> _Required task_:
Copy the entries from the start through the line that contains "[x=625, y=78]", keeping the requests, and adjust each coordinate in the answers by adding -111 to it. Leave the pictures out of your answer.

:: Information supplied

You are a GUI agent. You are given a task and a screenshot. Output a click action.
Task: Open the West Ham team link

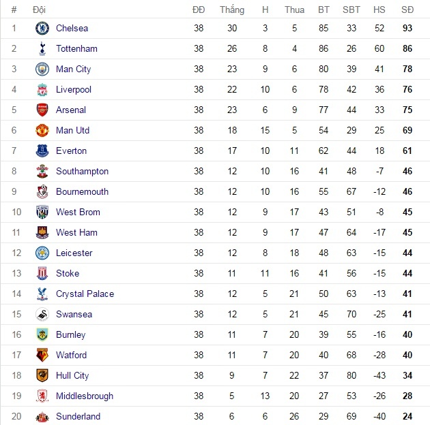pos(76,232)
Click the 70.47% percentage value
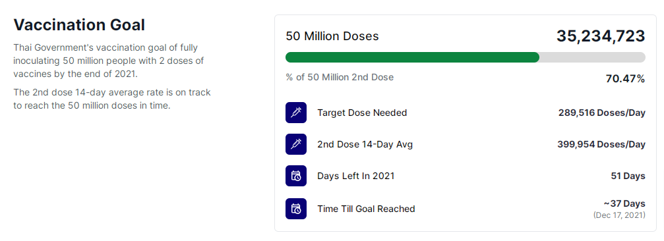 [x=625, y=78]
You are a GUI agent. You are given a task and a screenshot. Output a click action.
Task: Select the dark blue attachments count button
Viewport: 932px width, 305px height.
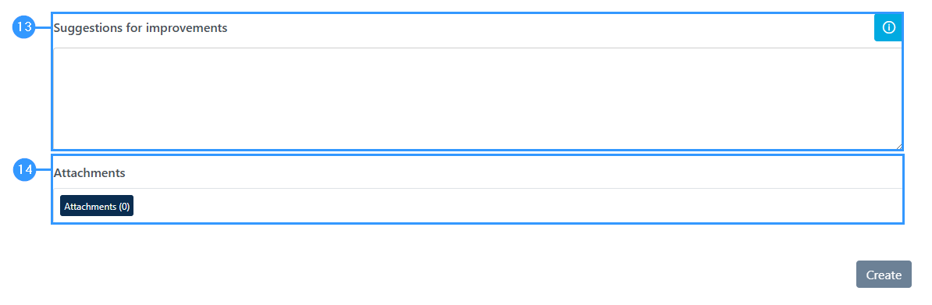(97, 206)
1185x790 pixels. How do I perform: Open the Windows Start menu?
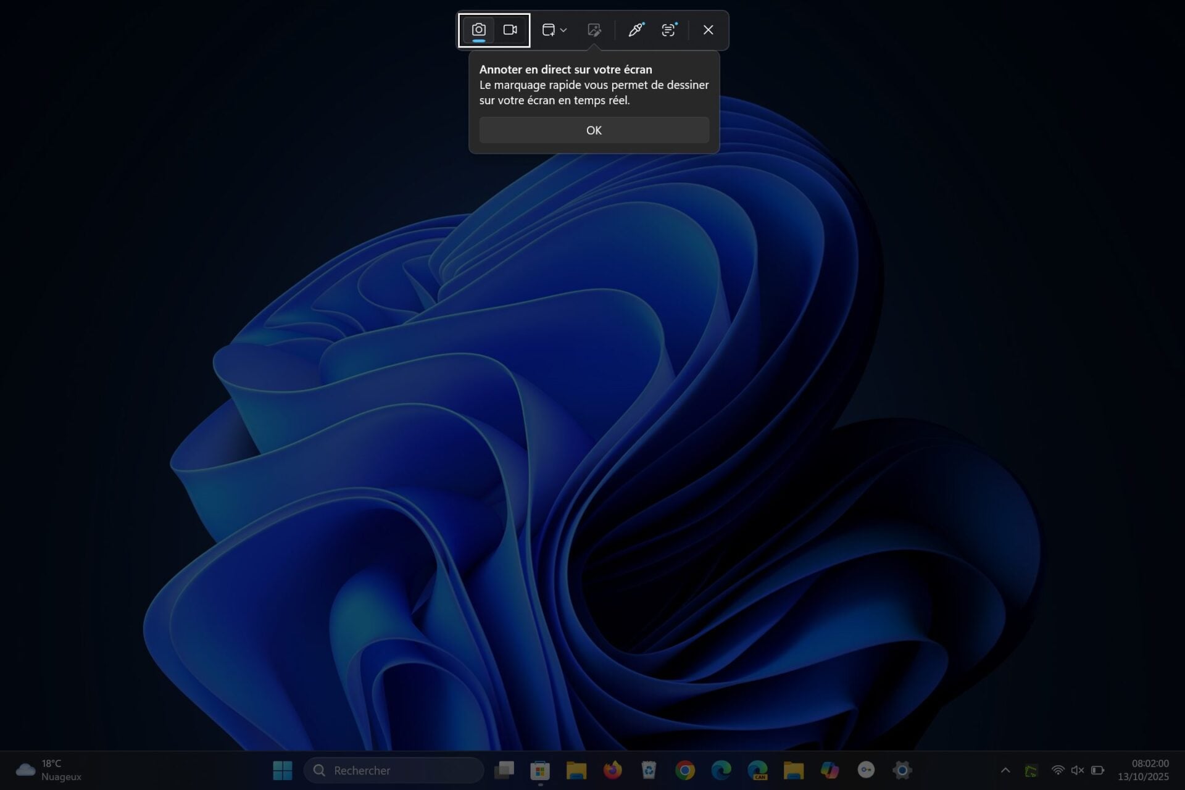point(283,770)
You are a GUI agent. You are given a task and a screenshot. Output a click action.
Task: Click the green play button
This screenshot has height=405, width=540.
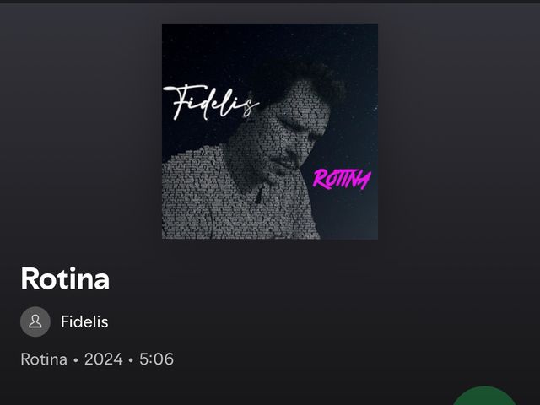[x=484, y=396]
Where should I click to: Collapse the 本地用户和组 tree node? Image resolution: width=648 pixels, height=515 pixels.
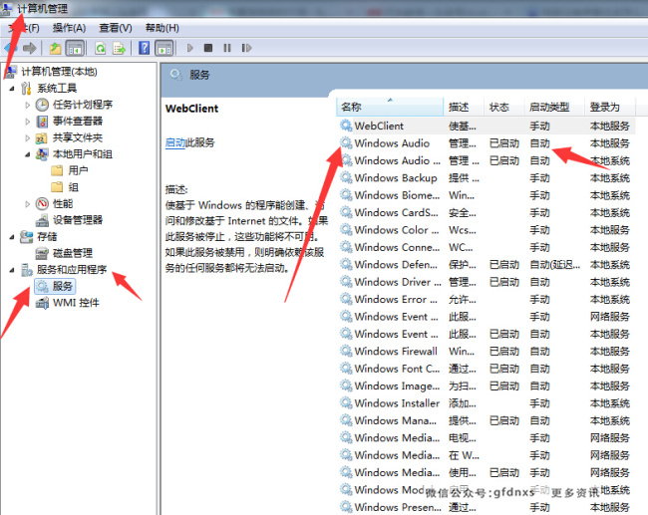pos(28,154)
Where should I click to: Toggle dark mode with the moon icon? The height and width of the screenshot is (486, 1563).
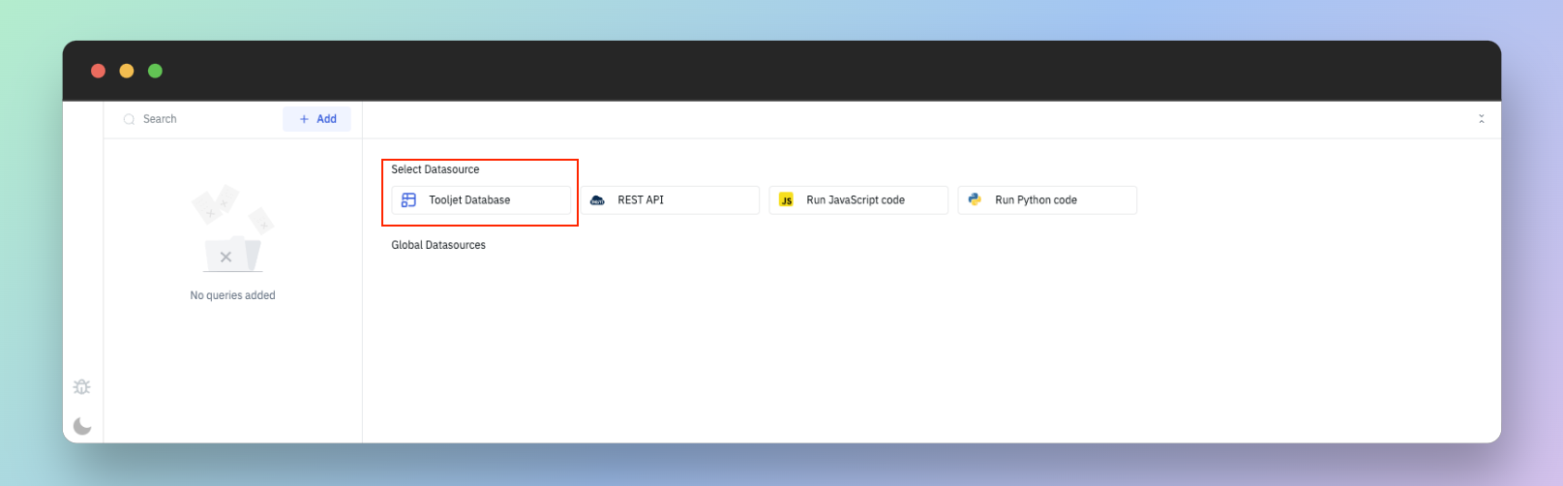click(82, 426)
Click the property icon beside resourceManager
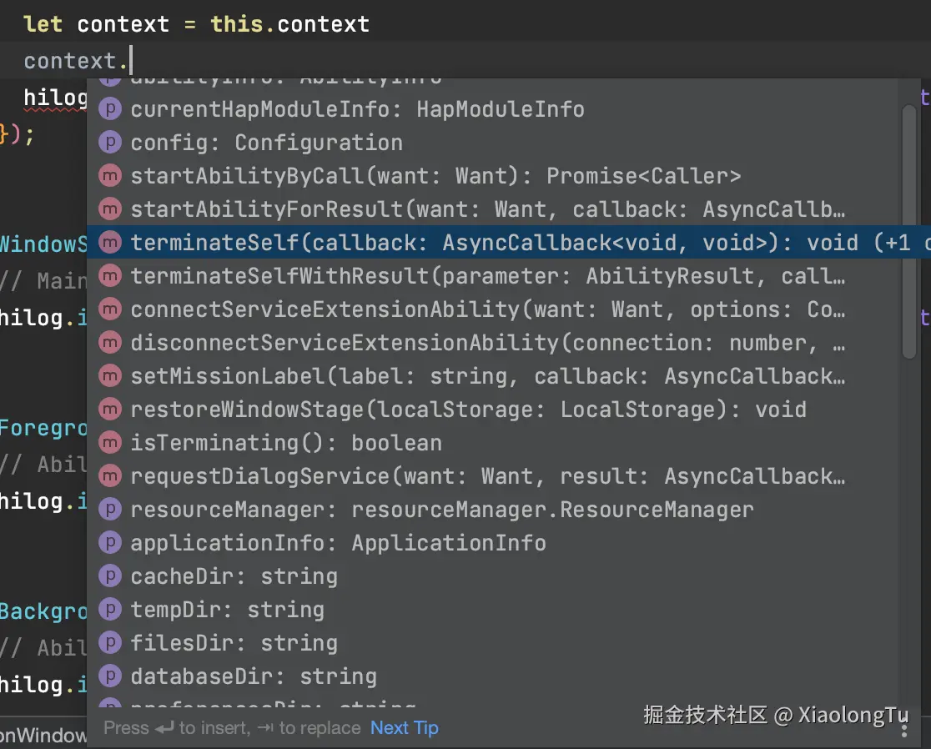 click(x=110, y=510)
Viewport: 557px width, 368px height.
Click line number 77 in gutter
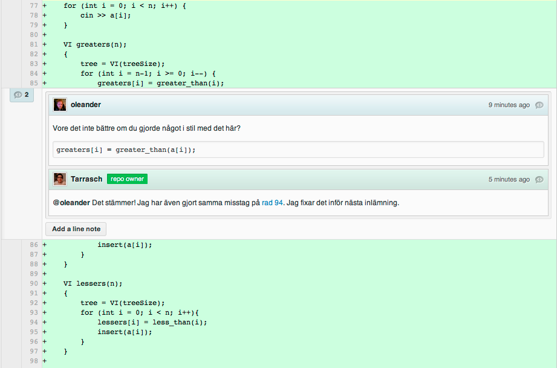(x=34, y=5)
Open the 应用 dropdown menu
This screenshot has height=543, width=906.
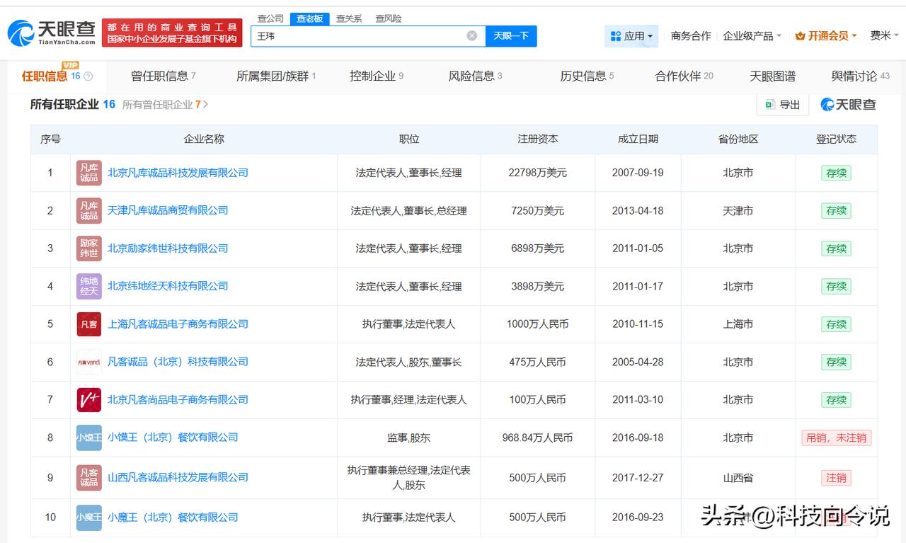(632, 36)
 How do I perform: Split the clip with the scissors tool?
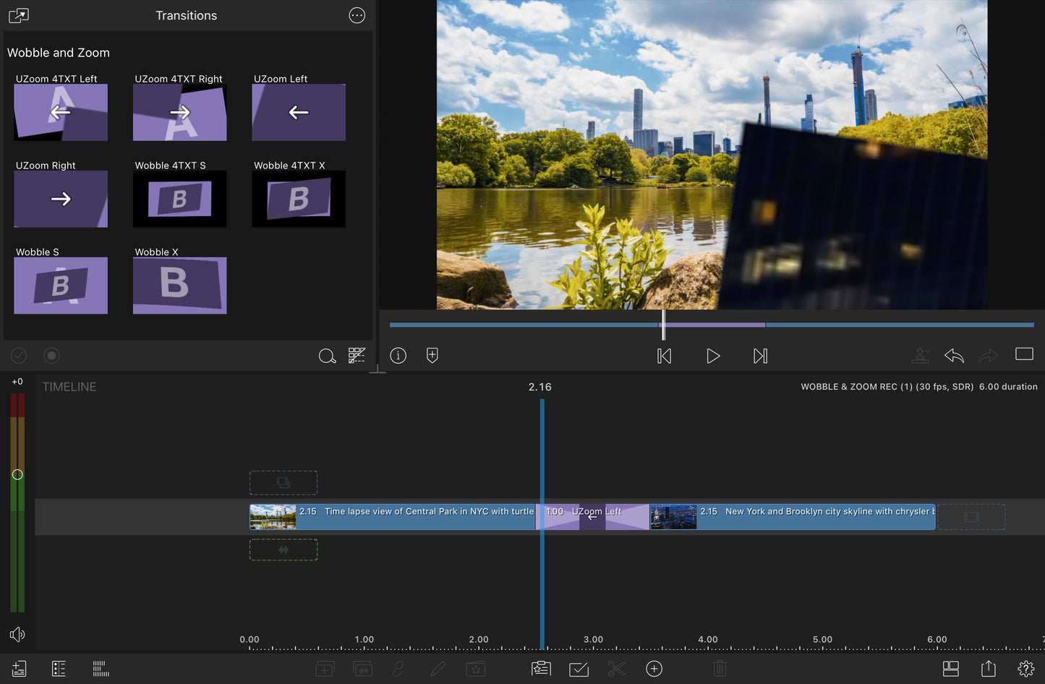(x=616, y=669)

::::

> _Reply_:
You are a GUI agent. You are given a task and a screenshot. Output a click action.
Task: Open the West Ham team link

pos(-35,121)
Click the 70.47% percentage value
 [x=514, y=-33]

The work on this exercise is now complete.